[Dataset excerpt]
━━━━━━

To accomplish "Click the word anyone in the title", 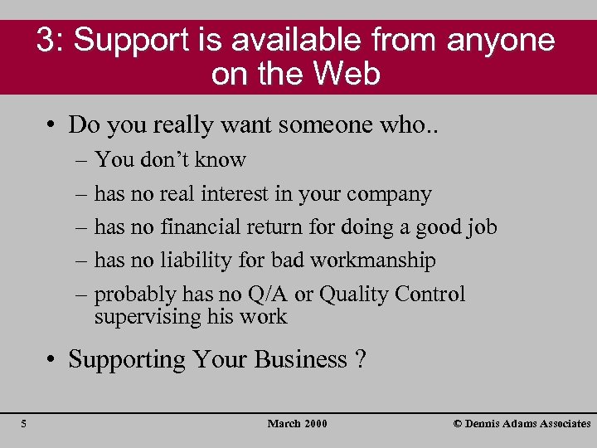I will (x=501, y=41).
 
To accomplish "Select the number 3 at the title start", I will (x=46, y=41).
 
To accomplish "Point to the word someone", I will (x=302, y=124).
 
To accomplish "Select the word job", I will (x=480, y=228).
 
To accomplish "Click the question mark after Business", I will (x=361, y=359).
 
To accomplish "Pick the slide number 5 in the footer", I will (x=24, y=424).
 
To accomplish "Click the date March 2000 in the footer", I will (x=297, y=424).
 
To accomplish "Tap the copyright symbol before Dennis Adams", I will (x=458, y=424).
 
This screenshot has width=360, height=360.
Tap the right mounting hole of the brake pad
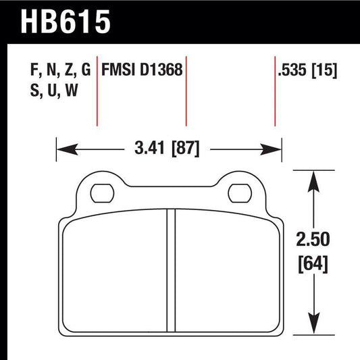pyautogui.click(x=239, y=193)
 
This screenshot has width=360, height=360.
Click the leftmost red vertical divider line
pyautogui.click(x=98, y=91)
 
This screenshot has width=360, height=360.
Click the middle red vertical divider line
pyautogui.click(x=186, y=91)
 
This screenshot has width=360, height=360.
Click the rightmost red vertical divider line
pyautogui.click(x=274, y=91)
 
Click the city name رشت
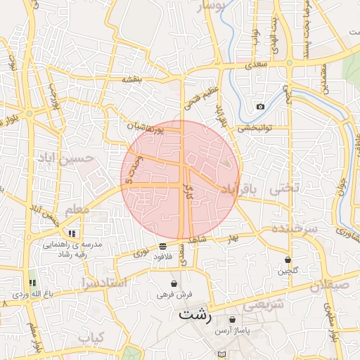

━━━━━━

Work to complete >> Identify each line in the entries above that contains the word "footer", and copy those lines in full.

Result of this task >>
To accomplish "Pick the slide number 5 in the footer", I will (x=24, y=424).
To accomplish "Click the date March 2000 in the footer", I will (x=297, y=424).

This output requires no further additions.